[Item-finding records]
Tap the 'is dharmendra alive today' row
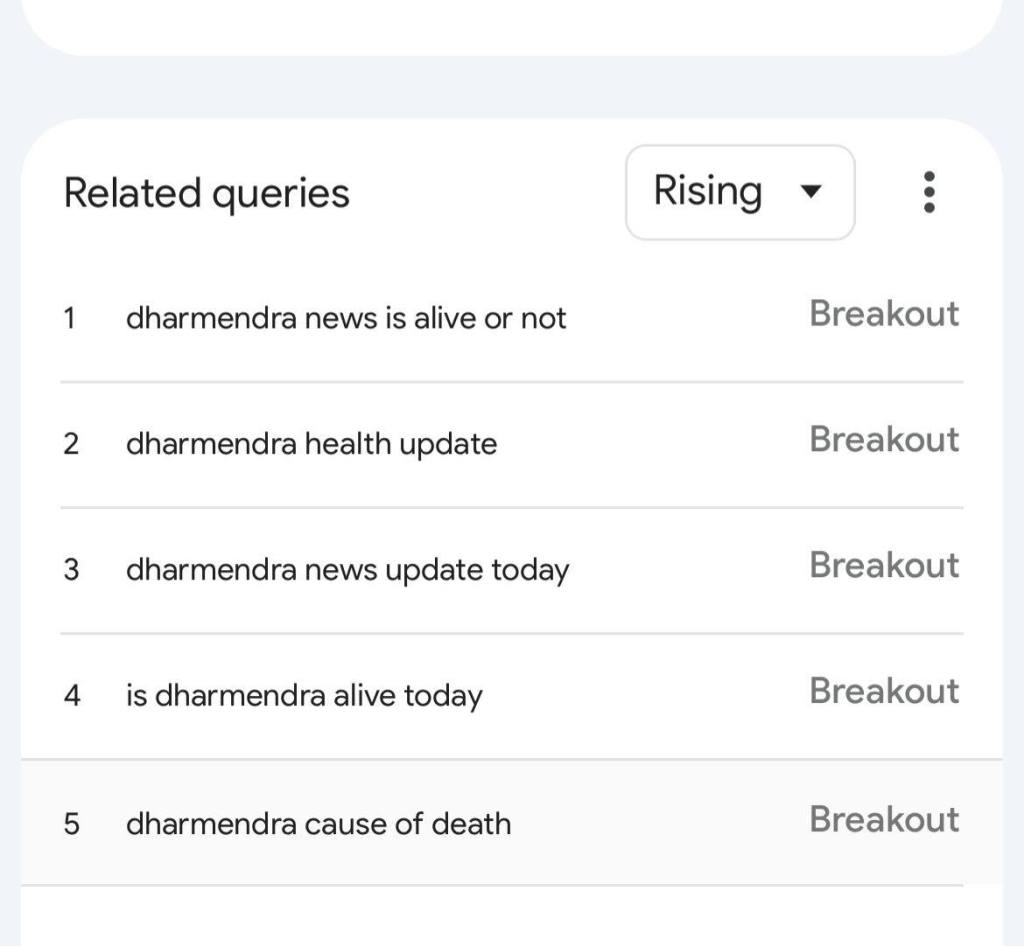 304,696
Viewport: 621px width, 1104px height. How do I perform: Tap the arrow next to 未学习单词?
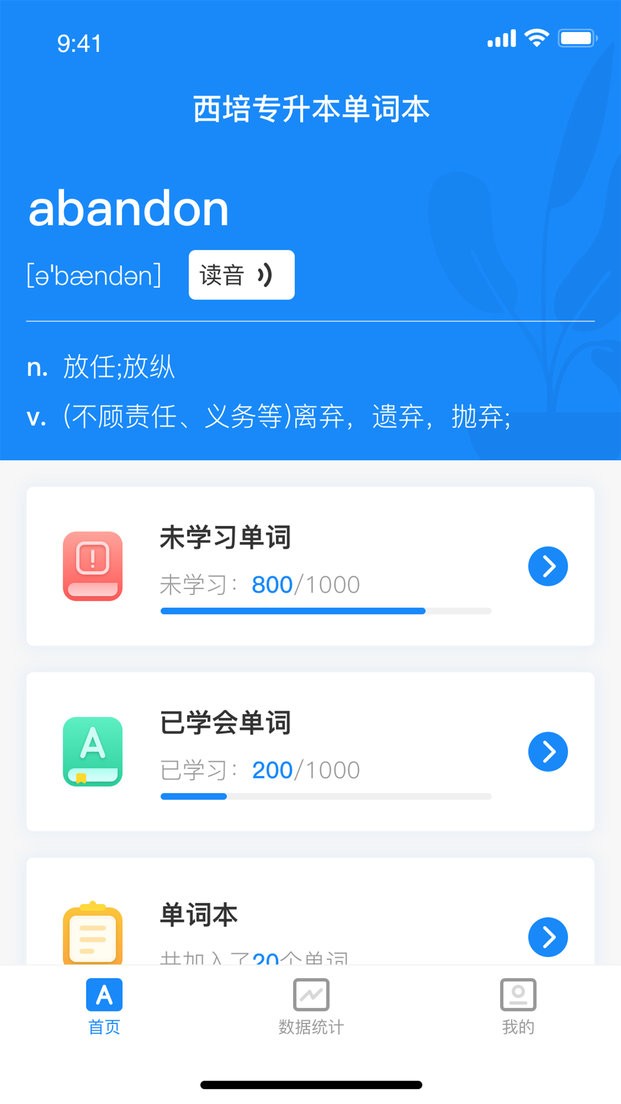[548, 567]
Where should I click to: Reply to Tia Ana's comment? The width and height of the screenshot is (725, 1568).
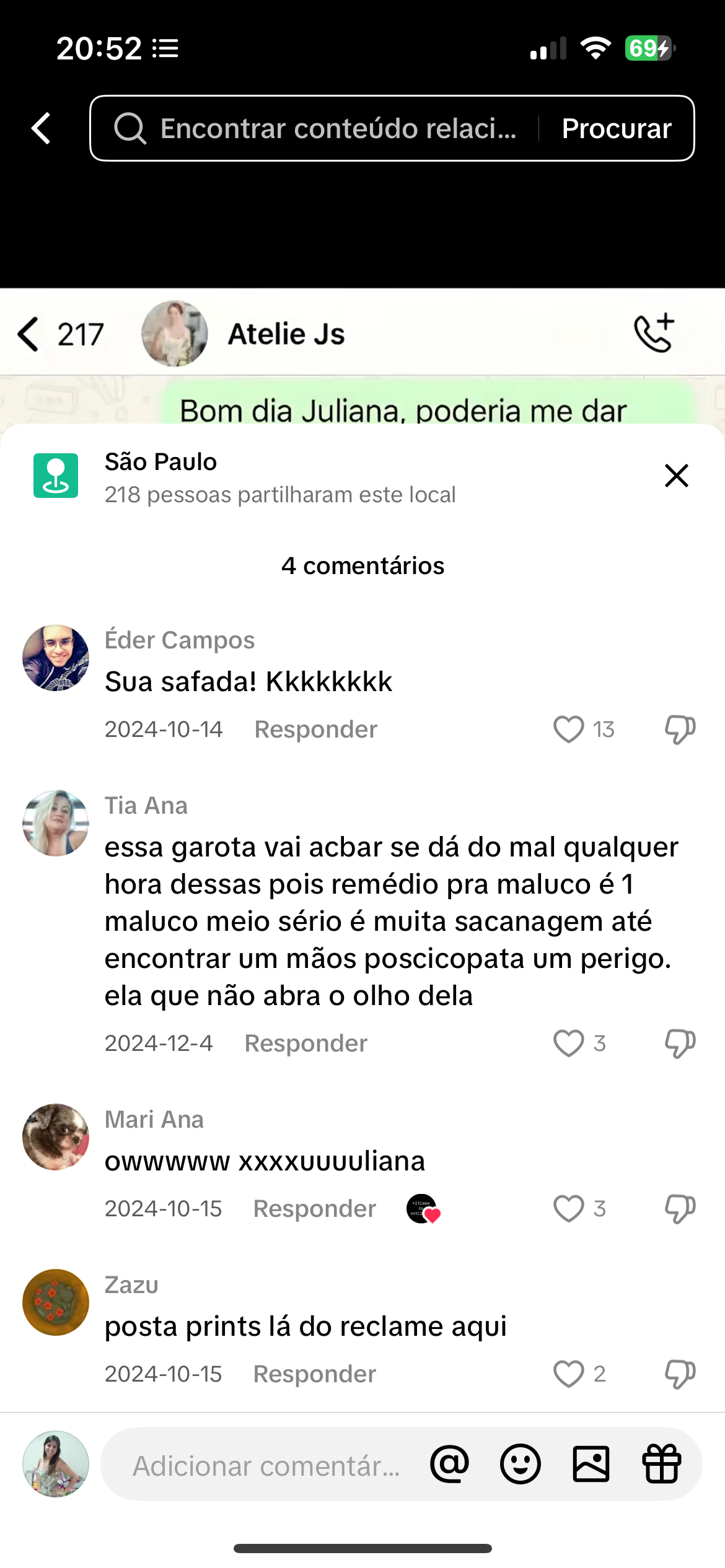pyautogui.click(x=305, y=1043)
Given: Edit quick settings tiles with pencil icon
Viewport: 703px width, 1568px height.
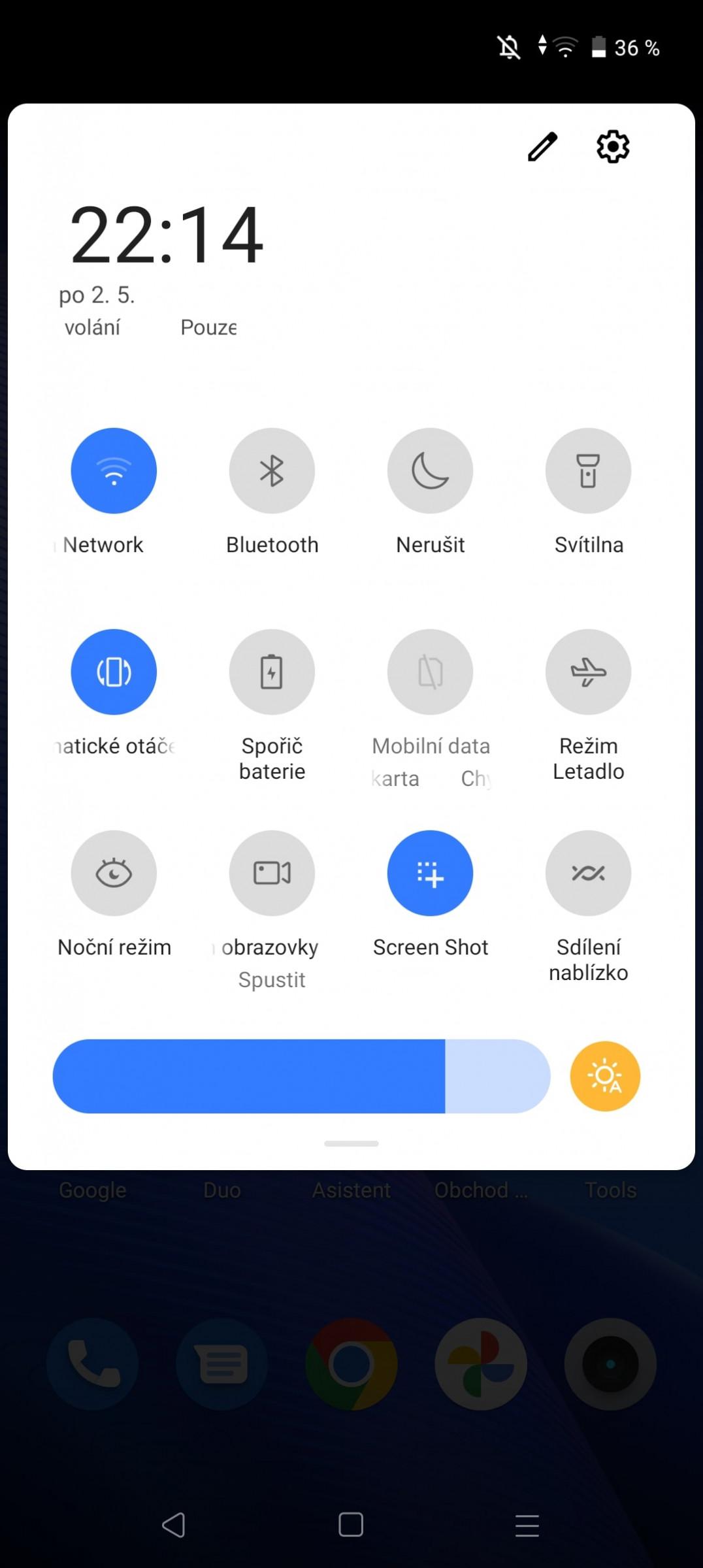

What needs to be done: Convert the entries above into a JSON list of strings with one string per line and no strings for blank lines. Leave the pictures out.

Response to the task:
[
  "Tap the 'is dharmendra alive today' row",
  " 304,696",
  "Viewport: 621px width, 1104px height. How do I perform: Tap the arrow next to 未学习单词?",
  "[548, 567]",
  "Where should I click to: Reply to Tia Ana's comment? The width and height of the screenshot is (725, 1568).",
  "pyautogui.click(x=305, y=1043)",
  "Given: Edit quick settings tiles with pencil icon",
  "Viewport: 703px width, 1568px height."
]